* **DESCRIPTION OF THE TASK**
Every entry, from first to last, must be written out exactly.
------------------------------
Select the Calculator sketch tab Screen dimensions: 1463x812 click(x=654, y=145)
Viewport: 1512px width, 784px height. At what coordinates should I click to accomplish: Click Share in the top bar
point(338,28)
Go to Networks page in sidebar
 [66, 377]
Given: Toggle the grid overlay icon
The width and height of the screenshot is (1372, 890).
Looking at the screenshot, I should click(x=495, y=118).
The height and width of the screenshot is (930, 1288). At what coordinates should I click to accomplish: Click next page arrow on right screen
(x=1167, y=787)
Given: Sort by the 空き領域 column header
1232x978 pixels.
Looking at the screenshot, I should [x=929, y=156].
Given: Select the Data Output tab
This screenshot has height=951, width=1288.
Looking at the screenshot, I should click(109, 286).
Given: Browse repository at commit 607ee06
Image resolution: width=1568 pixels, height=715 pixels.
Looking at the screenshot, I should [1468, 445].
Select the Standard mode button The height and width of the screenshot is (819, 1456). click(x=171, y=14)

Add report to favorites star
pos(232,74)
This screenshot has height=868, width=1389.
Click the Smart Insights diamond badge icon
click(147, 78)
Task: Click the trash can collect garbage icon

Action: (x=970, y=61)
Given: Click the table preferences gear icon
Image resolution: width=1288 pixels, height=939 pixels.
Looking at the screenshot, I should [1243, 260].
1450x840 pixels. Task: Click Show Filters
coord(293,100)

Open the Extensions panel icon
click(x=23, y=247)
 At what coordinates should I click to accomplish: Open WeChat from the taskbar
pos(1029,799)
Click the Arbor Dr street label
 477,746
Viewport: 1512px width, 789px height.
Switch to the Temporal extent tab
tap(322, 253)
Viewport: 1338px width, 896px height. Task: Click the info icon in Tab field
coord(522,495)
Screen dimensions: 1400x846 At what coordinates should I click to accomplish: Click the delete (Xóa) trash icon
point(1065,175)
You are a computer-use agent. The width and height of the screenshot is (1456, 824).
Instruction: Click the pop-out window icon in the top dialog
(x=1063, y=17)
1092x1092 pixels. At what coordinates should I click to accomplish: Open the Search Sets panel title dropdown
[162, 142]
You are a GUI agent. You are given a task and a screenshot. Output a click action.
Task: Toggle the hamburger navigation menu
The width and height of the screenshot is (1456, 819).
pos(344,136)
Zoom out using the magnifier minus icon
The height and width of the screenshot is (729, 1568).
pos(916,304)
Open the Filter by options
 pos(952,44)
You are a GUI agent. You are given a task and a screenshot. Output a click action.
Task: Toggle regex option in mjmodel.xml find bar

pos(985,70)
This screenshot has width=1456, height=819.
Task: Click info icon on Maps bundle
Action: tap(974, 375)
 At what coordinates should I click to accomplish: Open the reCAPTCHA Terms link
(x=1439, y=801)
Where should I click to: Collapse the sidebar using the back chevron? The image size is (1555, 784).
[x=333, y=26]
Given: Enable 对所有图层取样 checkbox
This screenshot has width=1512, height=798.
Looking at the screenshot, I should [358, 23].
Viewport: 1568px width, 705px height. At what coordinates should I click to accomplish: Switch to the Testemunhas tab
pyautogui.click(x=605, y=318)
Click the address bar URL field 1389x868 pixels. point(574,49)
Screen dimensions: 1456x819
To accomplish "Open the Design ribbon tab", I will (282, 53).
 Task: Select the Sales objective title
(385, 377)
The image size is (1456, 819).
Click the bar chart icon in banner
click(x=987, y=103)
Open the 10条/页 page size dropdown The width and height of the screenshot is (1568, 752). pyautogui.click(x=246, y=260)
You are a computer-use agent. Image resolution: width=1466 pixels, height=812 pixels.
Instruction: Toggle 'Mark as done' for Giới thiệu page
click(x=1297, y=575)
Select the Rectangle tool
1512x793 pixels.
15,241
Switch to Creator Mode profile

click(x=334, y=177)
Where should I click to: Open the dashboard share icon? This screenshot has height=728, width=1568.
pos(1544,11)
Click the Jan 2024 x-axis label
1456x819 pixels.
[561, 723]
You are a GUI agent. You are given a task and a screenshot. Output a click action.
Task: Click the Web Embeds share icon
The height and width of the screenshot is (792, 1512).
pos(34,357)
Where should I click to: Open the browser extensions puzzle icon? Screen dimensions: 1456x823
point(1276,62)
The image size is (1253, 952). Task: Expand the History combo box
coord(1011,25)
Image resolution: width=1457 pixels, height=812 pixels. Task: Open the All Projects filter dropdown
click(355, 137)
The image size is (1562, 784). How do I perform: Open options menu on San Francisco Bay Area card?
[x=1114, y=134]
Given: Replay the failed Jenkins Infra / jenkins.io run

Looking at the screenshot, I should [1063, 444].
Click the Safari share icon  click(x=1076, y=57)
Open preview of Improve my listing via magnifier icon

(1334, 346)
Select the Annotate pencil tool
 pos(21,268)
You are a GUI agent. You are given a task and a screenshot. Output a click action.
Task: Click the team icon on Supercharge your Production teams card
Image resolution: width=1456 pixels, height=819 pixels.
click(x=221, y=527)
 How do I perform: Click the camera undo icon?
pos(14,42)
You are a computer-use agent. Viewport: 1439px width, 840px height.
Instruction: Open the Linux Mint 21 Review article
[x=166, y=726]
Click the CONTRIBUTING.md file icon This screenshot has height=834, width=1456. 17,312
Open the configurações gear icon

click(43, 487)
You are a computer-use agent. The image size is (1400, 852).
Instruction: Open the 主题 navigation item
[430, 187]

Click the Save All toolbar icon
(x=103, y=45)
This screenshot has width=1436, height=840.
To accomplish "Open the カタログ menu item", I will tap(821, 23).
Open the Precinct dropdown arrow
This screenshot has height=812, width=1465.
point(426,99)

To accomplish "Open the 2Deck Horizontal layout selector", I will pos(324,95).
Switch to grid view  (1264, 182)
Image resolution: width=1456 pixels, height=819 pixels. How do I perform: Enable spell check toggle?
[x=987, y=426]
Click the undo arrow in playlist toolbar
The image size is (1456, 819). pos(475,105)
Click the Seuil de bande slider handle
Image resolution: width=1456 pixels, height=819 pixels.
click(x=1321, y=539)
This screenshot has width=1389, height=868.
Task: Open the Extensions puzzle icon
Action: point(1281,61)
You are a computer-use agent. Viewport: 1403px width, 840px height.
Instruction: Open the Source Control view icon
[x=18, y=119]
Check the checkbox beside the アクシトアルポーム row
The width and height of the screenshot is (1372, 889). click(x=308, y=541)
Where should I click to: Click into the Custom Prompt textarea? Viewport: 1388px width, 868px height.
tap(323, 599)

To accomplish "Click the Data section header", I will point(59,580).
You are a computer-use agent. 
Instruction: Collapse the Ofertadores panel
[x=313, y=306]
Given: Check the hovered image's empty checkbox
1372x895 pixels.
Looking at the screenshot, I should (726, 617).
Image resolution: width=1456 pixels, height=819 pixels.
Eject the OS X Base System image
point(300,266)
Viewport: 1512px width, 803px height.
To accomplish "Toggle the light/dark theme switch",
------------------------------
* **WRITTEN RESPONSE**
Select the Calculator sketch tab Screen dimensions: 1463x812 click(x=654, y=145)
Viewport: 1512px width, 784px height. At what coordinates should I click to accomplish: Click Share in the top bar
point(338,28)
Go to Networks page in sidebar
 [66, 377]
Given: Toggle the grid overlay icon
The width and height of the screenshot is (1372, 890).
Looking at the screenshot, I should click(x=495, y=118).
The height and width of the screenshot is (930, 1288). At what coordinates should I click to accomplish: Click next page arrow on right screen
(x=1167, y=787)
Given: Sort by the 空き領域 column header
1232x978 pixels.
Looking at the screenshot, I should [x=929, y=156].
Given: Select the Data Output tab
This screenshot has height=951, width=1288.
Looking at the screenshot, I should click(109, 286).
Given: Browse repository at commit 607ee06
Image resolution: width=1568 pixels, height=715 pixels.
Looking at the screenshot, I should [1468, 445].
Select the Standard mode button The height and width of the screenshot is (819, 1456). click(x=171, y=14)

Add report to favorites star
pos(232,74)
This screenshot has height=868, width=1389.
Click the Smart Insights diamond badge icon
click(147, 78)
Task: Click the trash can collect garbage icon

Action: (x=970, y=61)
Given: Click the table preferences gear icon
Image resolution: width=1288 pixels, height=939 pixels.
Looking at the screenshot, I should [1243, 260].
1450x840 pixels. Task: Click Show Filters
coord(293,100)

Open the Extensions panel icon
click(x=23, y=247)
 At what coordinates should I click to accomplish: Open WeChat from the taskbar
pos(1029,799)
Click the Arbor Dr street label
 477,746
Viewport: 1512px width, 789px height.
Switch to the Temporal extent tab
tap(322, 253)
Viewport: 1338px width, 896px height. Task: Click the info icon in Tab field
coord(522,495)
Screen dimensions: 1400x846 At what coordinates should I click to accomplish: Click the delete (Xóa) trash icon
point(1065,175)
You are a computer-use agent. The width and height of the screenshot is (1456, 824).
Instruction: Click the pop-out window icon in the top dialog
(x=1063, y=17)
1092x1092 pixels. At what coordinates should I click to accomplish: Open the Search Sets panel title dropdown
[162, 142]
You are a GUI agent. You are given a task and a screenshot. Output a click action.
Task: Toggle the hamburger navigation menu
The width and height of the screenshot is (1456, 819).
pos(344,136)
Zoom out using the magnifier minus icon
The height and width of the screenshot is (729, 1568).
pos(916,304)
Open the Filter by options
 pos(952,44)
You are a GUI agent. You are given a task and a screenshot. Output a click action.
Task: Toggle regex option in mjmodel.xml find bar

pos(985,70)
This screenshot has width=1456, height=819.
Task: Click info icon on Maps bundle
Action: tap(974, 375)
 At what coordinates should I click to accomplish: Open the reCAPTCHA Terms link
(x=1439, y=801)
Where should I click to: Collapse the sidebar using the back chevron? The image size is (1555, 784).
[x=333, y=26]
Given: Enable 对所有图层取样 checkbox
This screenshot has width=1512, height=798.
Looking at the screenshot, I should [358, 23].
Viewport: 1568px width, 705px height. At what coordinates should I click to accomplish: Switch to the Testemunhas tab
pyautogui.click(x=605, y=318)
Click the address bar URL field 1389x868 pixels. point(574,49)
Screen dimensions: 1456x819
To accomplish "Open the Design ribbon tab", I will (282, 53).
 Task: Select the Sales objective title
(385, 377)
The image size is (1456, 819).
Click the bar chart icon in banner
click(x=987, y=103)
Open the 10条/页 page size dropdown The width and height of the screenshot is (1568, 752). pyautogui.click(x=246, y=260)
You are a computer-use agent. Image resolution: width=1466 pixels, height=812 pixels.
Instruction: Toggle 'Mark as done' for Giới thiệu page
click(x=1297, y=575)
Select the Rectangle tool
1512x793 pixels.
15,241
Switch to Creator Mode profile

click(x=334, y=177)
Where should I click to: Open the dashboard share icon? This screenshot has height=728, width=1568.
pos(1544,11)
Click the Jan 2024 x-axis label
1456x819 pixels.
[561, 723]
You are a GUI agent. You are given a task and a screenshot. Output a click action.
Task: Click the Web Embeds share icon
The height and width of the screenshot is (792, 1512).
pos(34,357)
Where should I click to: Open the browser extensions puzzle icon? Screen dimensions: 1456x823
point(1276,62)
The image size is (1253, 952). Task: Expand the History combo box
coord(1011,25)
Image resolution: width=1457 pixels, height=812 pixels. Task: Open the All Projects filter dropdown
click(355, 137)
The image size is (1562, 784). How do I perform: Open options menu on San Francisco Bay Area card?
[x=1114, y=134]
Given: Replay the failed Jenkins Infra / jenkins.io run

Looking at the screenshot, I should [1063, 444].
Click the Safari share icon  click(x=1076, y=57)
Open preview of Improve my listing via magnifier icon

(1334, 346)
Select the Annotate pencil tool
 pos(21,268)
You are a GUI agent. You are given a task and a screenshot. Output a click action.
Task: Click the team icon on Supercharge your Production teams card
Image resolution: width=1456 pixels, height=819 pixels.
click(x=221, y=527)
 How do I perform: Click the camera undo icon?
pos(14,42)
You are a computer-use agent. Viewport: 1439px width, 840px height.
Instruction: Open the Linux Mint 21 Review article
[x=166, y=726]
Click the CONTRIBUTING.md file icon This screenshot has height=834, width=1456. 17,312
Open the configurações gear icon

click(43, 487)
You are a computer-use agent. The image size is (1400, 852).
Instruction: Open the 主题 navigation item
[430, 187]

Click the Save All toolbar icon
(x=103, y=45)
This screenshot has width=1436, height=840.
To accomplish "Open the カタログ menu item", I will tap(821, 23).
Open the Precinct dropdown arrow
This screenshot has height=812, width=1465.
point(426,99)

To accomplish "Open the 2Deck Horizontal layout selector", I will pos(324,95).
Switch to grid view  (1264, 182)
Image resolution: width=1456 pixels, height=819 pixels. How do I perform: Enable spell check toggle?
[x=987, y=426]
Click the undo arrow in playlist toolbar
The image size is (1456, 819). pos(475,105)
Click the Seuil de bande slider handle
Image resolution: width=1456 pixels, height=819 pixels.
click(x=1321, y=539)
This screenshot has width=1389, height=868.
Task: Open the Extensions puzzle icon
Action: point(1281,61)
You are a computer-use agent. Viewport: 1403px width, 840px height.
Instruction: Open the Source Control view icon
[x=18, y=119]
Check the checkbox beside the アクシトアルポーム row
The width and height of the screenshot is (1372, 889). click(x=308, y=541)
Where should I click to: Click into the Custom Prompt textarea? Viewport: 1388px width, 868px height.
tap(323, 599)

To accomplish "Click the Data section header", I will point(59,580).
You are a computer-use agent. 
Instruction: Collapse the Ofertadores panel
[x=313, y=306]
Given: Check the hovered image's empty checkbox
1372x895 pixels.
Looking at the screenshot, I should (726, 617).
Image resolution: width=1456 pixels, height=819 pixels.
Eject the OS X Base System image
point(300,266)
Viewport: 1512px width, 803px height.
To accomplish "Toggle the light/dark theme switch",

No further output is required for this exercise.